In dem Gebäude Chartreuse wohnen viele französische, aber vor allem internationale Studenten, die sich jeden Sonntagabend im Treppenhaus anstellen, um sich aufdie Liste für die Waschmaschine einzutragen. Man hört Studierende, die sich kennenlernen, die sich über ihr Wochenende austauschen und/oder Pläne für das kommende Wochenende machen. Über mehrere Stockwerke verteilt sieht man, was passieren kann, wenn man trotz technischer Möglichkeiten auf die banale Technik einer handgeschriebenen Liste zurückgreift. Der lange sterile Gang, der einem Gefängnis oder Krankenhausgang ähnelt, ist so lang, dass er sich auch dazu eignet, Wettrennen zu veranstalten und zu sehen, wer am schnellsten die lange Distanz zurücklegt (Der Rekord lag bei 19 Sekunden). So ein Gang eignet sich auch hervorragend dafür, morgens um 4 Uhr Musik zu machen. Somit macht man auch die Früh-zu-Bett-Geher auf dieses Ereignis aufmerksam und bietet ihnen die Chance daran teilzuhaben.

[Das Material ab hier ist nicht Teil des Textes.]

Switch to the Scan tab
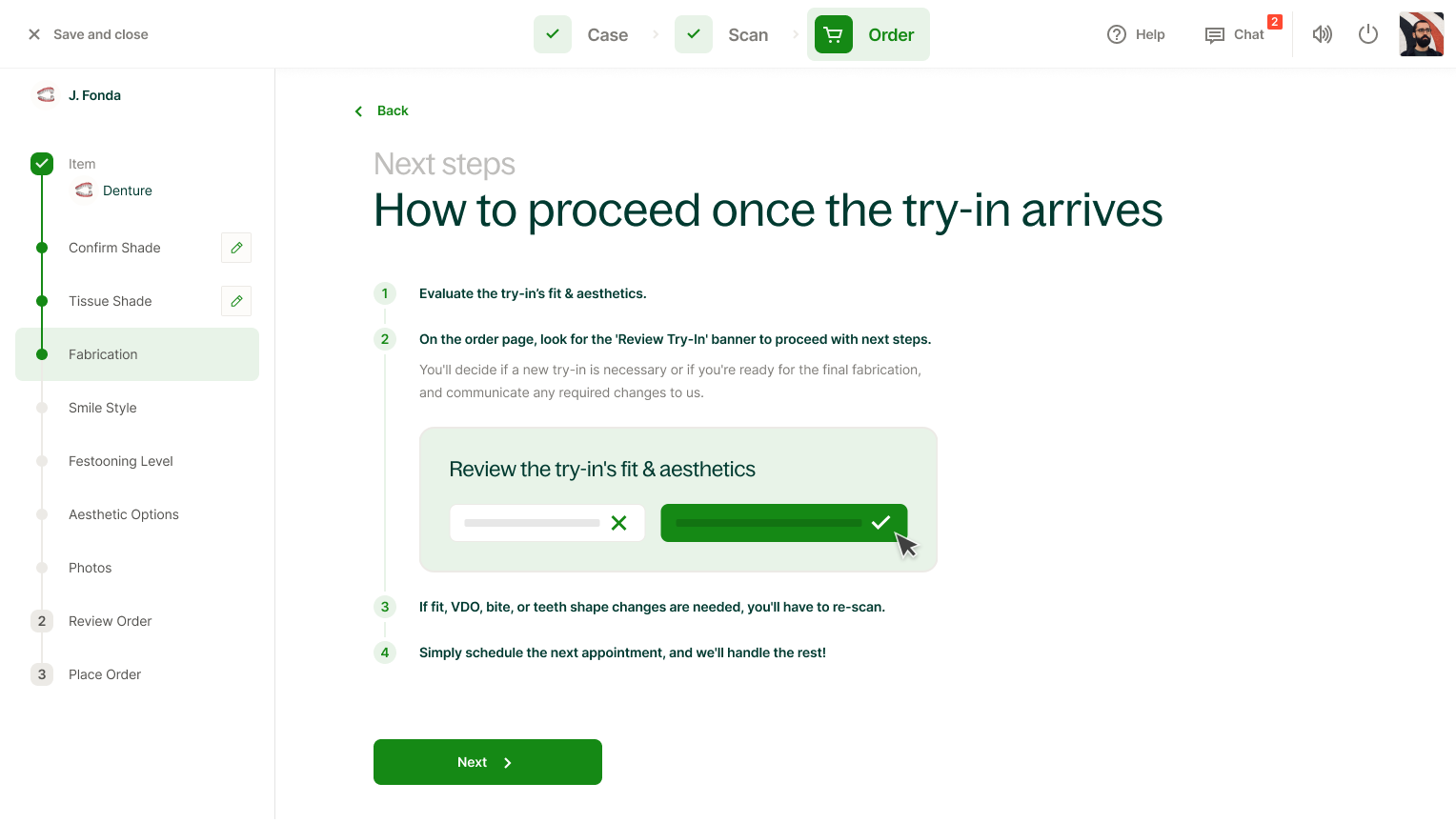Viewport: 1456px width, 823px height. 748,35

Es gibt hier auch eine Bar, die mittwochs und freitags geöffnet hat und von Freiwilligen am Laufen gehalten wird. Ein Student veranstaltet donnerstags Spieleabende, andere planen Filmabende, weitere geben Sprachkurse und wieder andere bepflanzen den Gemüsegarten des Studentenwohnheims.

Die Küche im Gebäude Chartreuse ist nicht sehr groß, dennoch finden sich dort jeden Abend Menschen aus vielen verschiedenen Ländern ein. Sie kochen gemeinsam oder parallel oder lassen jemanden mitessen. Ist jemand krank auch mal für diese Person kochen. Sie ist ein weiterer Treffpunkt, wo man sich kennenlernt und meistens ist sie auch der Ausgangspunkt für lange gemeinschaftliche Abende mit verrückten Ideen und Gesprächen.

Die Flure der Chartreuse sind gefüllt mit „Salut, ça va?“‘s, Gesprächen, Umarmungen, kurz gesagt – und das ist nicht übertrieben: mit Liebe. Das hier ist eine Familie! Braucht jemand einen Teller oder Messer oder ein Schneidebrett, einen Fön oder eine Matratze findet sich immer jemand, der einem etwas leiht. Man muss etwas ausdrucken, hat Fragen zu einem Programmierprogramm oder möchte eine neue Sprache lernen, dann muss man sich nur in der Facebook-Gruppe des Studentenwohnheims zu Wort melden und findet eine Person, die einem weiterhelfen kann.

Diese beiden Beschreibungen existieren nebeneinander und ich sehe es als meine Pflicht, von beiden zu berichten. Es bleibt nun jedem selbst überlassen, welche dieser Sichtweisen überwiegt. Ich habe mich für eine Lobeshymne entschieden.